TMMA: A Tiled Matrix Multiplication Accelerator for Self-Attention Projections in Transformer Models
This project is an active research effort, and the implementation is currently under development. We plan to open-source the full code once our research paper is published. Some components may be incomplete or restricted for now.
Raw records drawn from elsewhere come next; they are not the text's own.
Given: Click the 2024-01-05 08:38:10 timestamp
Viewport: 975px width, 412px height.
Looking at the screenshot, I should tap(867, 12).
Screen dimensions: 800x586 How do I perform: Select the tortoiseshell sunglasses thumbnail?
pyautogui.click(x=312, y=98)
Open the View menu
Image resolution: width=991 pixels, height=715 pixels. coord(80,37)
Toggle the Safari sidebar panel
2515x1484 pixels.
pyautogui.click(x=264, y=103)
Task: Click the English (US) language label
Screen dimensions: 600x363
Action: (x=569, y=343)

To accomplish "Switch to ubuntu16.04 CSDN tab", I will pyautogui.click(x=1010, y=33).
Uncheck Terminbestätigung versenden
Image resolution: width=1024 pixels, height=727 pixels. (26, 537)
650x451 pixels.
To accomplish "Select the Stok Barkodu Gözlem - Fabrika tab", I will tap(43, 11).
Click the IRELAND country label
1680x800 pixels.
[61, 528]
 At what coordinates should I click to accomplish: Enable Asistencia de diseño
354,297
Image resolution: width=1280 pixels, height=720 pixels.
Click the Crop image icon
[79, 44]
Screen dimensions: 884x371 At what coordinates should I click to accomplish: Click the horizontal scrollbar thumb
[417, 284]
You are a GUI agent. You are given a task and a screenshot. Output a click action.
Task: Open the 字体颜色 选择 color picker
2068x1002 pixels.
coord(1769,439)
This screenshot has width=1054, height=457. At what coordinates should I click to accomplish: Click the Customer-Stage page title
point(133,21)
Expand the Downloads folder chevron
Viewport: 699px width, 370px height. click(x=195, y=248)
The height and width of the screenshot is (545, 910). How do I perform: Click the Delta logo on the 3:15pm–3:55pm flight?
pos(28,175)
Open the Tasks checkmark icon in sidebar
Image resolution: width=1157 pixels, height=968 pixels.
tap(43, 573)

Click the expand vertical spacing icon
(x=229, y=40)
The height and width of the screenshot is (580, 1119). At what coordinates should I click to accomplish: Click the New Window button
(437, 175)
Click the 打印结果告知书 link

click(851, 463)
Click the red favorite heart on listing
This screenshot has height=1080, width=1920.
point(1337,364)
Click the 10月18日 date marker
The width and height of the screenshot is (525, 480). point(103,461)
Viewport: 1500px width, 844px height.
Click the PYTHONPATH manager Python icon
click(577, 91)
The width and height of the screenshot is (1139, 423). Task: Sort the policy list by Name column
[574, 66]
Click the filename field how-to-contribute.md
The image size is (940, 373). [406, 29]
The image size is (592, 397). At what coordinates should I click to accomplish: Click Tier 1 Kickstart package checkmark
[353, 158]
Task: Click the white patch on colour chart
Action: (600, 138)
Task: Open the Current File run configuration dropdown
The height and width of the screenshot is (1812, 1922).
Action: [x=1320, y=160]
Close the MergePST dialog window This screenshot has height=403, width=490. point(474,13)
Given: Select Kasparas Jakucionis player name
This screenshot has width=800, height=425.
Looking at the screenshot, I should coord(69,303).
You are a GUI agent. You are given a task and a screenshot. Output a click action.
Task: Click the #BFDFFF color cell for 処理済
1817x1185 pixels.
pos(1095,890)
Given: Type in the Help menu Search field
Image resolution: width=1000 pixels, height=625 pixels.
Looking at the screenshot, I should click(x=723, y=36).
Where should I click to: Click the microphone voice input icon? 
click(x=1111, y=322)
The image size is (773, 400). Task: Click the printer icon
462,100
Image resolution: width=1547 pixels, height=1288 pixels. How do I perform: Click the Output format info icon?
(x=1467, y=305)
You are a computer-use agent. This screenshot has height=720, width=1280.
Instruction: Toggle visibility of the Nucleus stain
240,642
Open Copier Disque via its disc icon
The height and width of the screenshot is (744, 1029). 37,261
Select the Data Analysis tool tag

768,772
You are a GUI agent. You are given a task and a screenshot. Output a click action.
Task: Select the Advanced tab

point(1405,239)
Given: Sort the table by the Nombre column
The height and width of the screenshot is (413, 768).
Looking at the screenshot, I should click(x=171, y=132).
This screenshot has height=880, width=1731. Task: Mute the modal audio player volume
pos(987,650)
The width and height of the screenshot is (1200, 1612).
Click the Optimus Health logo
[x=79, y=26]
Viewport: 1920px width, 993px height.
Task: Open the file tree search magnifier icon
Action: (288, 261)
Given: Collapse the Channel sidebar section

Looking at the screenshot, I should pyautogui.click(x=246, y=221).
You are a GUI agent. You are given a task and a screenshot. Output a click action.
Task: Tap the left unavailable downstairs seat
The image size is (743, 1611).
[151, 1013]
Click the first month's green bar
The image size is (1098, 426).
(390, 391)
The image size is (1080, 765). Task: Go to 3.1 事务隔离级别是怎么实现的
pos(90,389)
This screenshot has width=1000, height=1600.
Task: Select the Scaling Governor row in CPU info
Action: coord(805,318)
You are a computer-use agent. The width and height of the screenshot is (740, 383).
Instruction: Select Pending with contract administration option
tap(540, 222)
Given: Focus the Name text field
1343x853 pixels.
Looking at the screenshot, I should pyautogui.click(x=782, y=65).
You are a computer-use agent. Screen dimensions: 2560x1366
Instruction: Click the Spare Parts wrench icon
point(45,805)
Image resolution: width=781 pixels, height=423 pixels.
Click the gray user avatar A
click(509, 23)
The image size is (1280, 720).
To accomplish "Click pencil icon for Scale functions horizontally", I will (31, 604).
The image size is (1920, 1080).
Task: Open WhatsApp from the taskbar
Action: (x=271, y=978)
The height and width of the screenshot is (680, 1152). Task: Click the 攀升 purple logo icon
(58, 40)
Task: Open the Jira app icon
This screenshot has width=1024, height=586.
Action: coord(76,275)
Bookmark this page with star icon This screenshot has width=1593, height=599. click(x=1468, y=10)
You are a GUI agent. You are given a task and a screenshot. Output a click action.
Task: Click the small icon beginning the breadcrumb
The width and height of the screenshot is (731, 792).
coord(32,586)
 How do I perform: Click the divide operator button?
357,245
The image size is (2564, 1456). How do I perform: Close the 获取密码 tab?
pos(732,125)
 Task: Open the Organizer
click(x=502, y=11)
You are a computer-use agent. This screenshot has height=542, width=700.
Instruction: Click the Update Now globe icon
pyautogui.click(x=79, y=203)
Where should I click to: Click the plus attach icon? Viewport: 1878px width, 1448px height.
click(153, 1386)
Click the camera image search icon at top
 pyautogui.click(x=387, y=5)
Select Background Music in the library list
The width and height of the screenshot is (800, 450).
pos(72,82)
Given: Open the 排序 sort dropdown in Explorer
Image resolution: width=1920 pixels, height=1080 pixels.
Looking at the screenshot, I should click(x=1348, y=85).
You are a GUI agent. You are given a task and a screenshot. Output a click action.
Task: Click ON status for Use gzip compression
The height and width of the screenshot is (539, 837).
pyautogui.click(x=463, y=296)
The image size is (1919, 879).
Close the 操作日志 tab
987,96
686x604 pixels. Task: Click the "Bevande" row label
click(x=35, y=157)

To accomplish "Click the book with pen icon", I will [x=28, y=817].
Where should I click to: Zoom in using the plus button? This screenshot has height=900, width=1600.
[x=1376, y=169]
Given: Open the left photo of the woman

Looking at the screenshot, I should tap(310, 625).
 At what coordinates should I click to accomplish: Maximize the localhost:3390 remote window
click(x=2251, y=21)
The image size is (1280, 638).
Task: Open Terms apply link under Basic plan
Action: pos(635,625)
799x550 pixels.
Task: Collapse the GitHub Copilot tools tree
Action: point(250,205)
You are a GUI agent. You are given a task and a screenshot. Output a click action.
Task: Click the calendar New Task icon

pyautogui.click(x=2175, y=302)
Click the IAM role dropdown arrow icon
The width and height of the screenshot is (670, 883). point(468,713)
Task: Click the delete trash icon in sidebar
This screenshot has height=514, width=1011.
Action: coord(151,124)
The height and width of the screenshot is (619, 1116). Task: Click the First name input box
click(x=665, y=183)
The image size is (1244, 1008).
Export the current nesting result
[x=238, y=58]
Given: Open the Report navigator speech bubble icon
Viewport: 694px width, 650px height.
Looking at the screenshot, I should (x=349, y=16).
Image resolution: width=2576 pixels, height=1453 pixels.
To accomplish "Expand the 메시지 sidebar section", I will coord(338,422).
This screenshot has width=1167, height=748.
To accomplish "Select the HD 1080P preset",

If you're interested in this project, feel free to watch this repository for updates or reach out for discussions. 🚀
TMMA is an FPGA-based accelerator designed to efficiently execute dense matrix multiplication operations, with a primary focus on accelerating the self-attention projection computations in Transformer-based Large Language Models (LLMs). Although our initial goal was to accelerate full DistilBERT inference, development timeline and resource constraints led us to concentrate on optimizing the projection computations (i.e., the matrix multiplications underlying the Q, K, and V projections) in the Multi-Head Self-Attention (MHA) module.
Optimized for resource-constrained edge devices such as the Xilinx KV260 Vision AI Starter Kit, TMMA leverages efficient dataflow, pipelining, and fixed-point arithmetic to achieve a balanced trade-off between resource utilization, latency, and throughput. This makes it a compelling alternative to conventional CPU and GPU-based inference for critical matrix operations.
- Accelerated Self-Attention Projections: Optimizes the matrix multiplications critical to the Q, K, and V projections in Transformer models.
- Edge-Friendly Deployment: Specifically designed for resource-constrained FPGAs like the Xilinx KV260, enabling on-device inference.
- Efficient Memory Utilization: Minimizes external DRAM access by maximizing on-chip BRAM usage through tiling and data reuse strategies.
- Vivado HLS-Based Implementation: Developed using high-level synthesis (HLS) for rapid prototyping and iterative design optimizations.
- Energy Efficiency: Demonstrates significant energy savings compared to CPU-based implementations, making it suitable for power-constrained applications.
TMMA/
│── hls/ # Accelerator source code (Vivado HLS)
│── vivado/ # Vivado design snapshots and constraints
│── models/ # Benchmarking scripts and model integration (e.g., DistilBERT)
│── reference/ # Related reference materials and papers
│── pynq/ # PYNQ runtime layer and example notebooks (run on KV260)
│── README.md # This file
│── LICENSE # License information
git clone https://github.com/yourusername/TMMA.git
cd TMMA- Follow the instructions in the
hls/directory to build the accelerator using Vivado HLS. - For FPGA deployment, refer to the example notebooks in the
pynq/directory.
Detailed benchmarking scripts and performance evaluations are provided in the models/ and pynq/ directories. Our benchmarks include:
- Standalone GEMM: Performance evaluation on random matrices.
- DistilBERT Attention Throughput: Inference performance when offloading self-attention projection computations to the FPGA.
- Systolic Array Design for Matrix Multiplication
- Vivado HLS Implementation
- FPGA Deployment on Xilinx KV260
- Memory Optimization for Edge Deployment
- Extending Acceleration to Additional Transformer Components (e.g., Softmax, FFN)
- Expanding Model Compatibility (e.g., GPT-based LLMs)
- Optimizing for Larger Batch Sizes
- Code published and tagged as v1.0.0
- arXiv Paper: https://arxiv.org/abs/2503.16731
- Ashish Vaswani et al., "Attention Is All You Need" (NeurIPS 2017)
- Victor Sanh et al., "DistilBERT, a distilled version of BERT: smaller, faster, cheaper and lighter" (2019)
- S. Lu et al., "Hardware Accelerator for Transformer" (IEEE SOCC 2020) DOI:10.1109/SOCC49529.2020.9524802
- Xilinx, "Vitis AI Documentation" (2023)
- Shulin Zeng et al., "FlightLLM: FPGA-Based LLM Acceleration" (FPGA '24)
- Jinming Zhuang et al., "SSR: Spatial Sequential Hybrid Architecture for Latency Throughput Tradeoff in Transformer Acceleration" (FPGA '24)
This repository does not include compiled bitstreams or full Vivado projects. Users should recreate the hardware platform using the provided HLS code and integration diagrams. Ensure appropriate licenses for any Xilinx IP cores used in your design.
This project is licensed under the MIT License.